Una vez más tenemos que enfrentarnos a un rastro de muertes sin explicación posible. Una vez más, como sucede ante una enfermedad, ante un duelo, ante una historia que se interrumpe de golpe, Dios vuelve a comparecer en el banquillo de los acusados.
Podrían ascender a diez mil nuestros hermanos que han perdido la vida a causa de la furia del tifón Haiyan en Filipinas, aunque el balance aún sigue siendo incierto. Ante un mal tan tremendo y a la vez inevitable, los hombres tienden a pensar en Dios, culpan a un Dios caricaturizado como una idealización descolorida de nuestra misma esencia.
Dios no envía el mal, no concibe designios educativos perversos que se dediquen a castigar a algunos para educar a otros. Dios es el Señor de la vida, Él creó el mundo y la naturaleza con una libertad total y decidió además no plegar la vida a Su voluntad, sino confiarla a unas leyes propias, intrínsecas, comprensibles para la mente humana. El hombre, este ser extraordinario, tiene a su disposición las matemáticas, la física, la biología, la química, todo un patrimonio científico que le permite medirse con la naturaleza, dialogar con ella y descubrir sus leyes y misterios. Sin embargo, todo esto no nos basta, queremos el porqué de la vida, su destino.

Entradas de datos almacenadas:
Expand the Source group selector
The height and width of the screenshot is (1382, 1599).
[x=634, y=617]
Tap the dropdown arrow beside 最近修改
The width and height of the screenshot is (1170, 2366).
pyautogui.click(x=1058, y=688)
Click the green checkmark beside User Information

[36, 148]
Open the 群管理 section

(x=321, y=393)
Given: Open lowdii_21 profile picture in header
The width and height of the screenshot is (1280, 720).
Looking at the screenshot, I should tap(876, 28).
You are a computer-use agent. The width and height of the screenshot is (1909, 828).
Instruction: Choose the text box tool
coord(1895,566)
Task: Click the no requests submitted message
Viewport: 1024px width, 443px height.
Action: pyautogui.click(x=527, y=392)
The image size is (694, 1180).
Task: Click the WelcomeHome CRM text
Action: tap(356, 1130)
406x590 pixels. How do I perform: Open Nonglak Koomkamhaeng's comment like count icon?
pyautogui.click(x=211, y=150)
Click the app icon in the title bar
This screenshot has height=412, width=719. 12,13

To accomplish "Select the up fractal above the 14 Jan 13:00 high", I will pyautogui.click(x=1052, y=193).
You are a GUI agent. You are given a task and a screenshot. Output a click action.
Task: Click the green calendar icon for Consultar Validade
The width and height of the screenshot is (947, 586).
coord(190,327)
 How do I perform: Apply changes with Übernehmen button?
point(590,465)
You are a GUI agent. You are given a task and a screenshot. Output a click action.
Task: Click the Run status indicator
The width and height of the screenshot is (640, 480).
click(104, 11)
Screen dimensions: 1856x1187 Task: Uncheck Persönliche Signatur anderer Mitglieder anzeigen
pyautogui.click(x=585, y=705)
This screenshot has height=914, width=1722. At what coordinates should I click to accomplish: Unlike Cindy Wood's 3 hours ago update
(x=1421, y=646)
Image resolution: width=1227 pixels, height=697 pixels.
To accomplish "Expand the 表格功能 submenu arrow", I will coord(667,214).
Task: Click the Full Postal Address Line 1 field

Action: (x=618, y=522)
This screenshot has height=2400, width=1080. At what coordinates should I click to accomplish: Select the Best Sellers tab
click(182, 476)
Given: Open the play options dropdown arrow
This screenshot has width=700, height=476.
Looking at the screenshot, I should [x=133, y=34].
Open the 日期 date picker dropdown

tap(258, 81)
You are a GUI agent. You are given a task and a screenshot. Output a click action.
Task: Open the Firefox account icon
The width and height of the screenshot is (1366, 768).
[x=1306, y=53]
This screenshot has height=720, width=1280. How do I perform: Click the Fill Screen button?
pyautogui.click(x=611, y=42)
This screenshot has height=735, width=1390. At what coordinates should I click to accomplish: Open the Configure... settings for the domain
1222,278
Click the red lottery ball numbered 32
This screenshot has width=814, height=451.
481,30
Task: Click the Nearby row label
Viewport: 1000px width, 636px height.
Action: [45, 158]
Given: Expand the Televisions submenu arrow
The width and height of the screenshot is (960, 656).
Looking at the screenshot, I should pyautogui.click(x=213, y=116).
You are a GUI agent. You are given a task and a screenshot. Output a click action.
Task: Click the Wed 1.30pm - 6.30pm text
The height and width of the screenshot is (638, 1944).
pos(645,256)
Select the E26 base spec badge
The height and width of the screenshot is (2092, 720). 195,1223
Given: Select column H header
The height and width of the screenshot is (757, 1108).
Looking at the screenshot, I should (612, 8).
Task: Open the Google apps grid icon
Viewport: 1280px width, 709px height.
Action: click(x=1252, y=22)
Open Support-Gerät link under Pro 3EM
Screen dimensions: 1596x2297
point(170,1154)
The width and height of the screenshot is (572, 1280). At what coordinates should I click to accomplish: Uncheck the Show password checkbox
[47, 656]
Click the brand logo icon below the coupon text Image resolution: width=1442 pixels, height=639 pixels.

Comprueba tu comprensión =
[1] Del texto sobre el tifón Haiyan, copia todo lo que va desde "Dios no envía" hasta "vida, su destino." y sustituye "naturaleza" por "creación".
[2] Según el texto sobre el tifón Haiyan, ¿en qué país causó víctimas el tifón?

Respuestas escritas =
[1]
Dios no envía el mal, no concibe designios educativos perversos que se dediquen a castigar a algunos para educar a otros. Dios es el Señor de la vida, Él creó el mundo y la creación con una libertad total y decidió además no plegar la vida a Su voluntad, sino confiarla a unas leyes propias, intrínsecas, comprensibles para la mente humana. El hombre, este ser extraordinario, tiene a su disposición las matemáticas, la física, la biología, la química, todo un patrimonio científico que le permite medirse con la creación, dialogar con ella y descubrir sus leyes y misterios. Sin embargo, todo esto no nos basta, queremos el porqué de la vida, su destino.

[2] En Filipinas.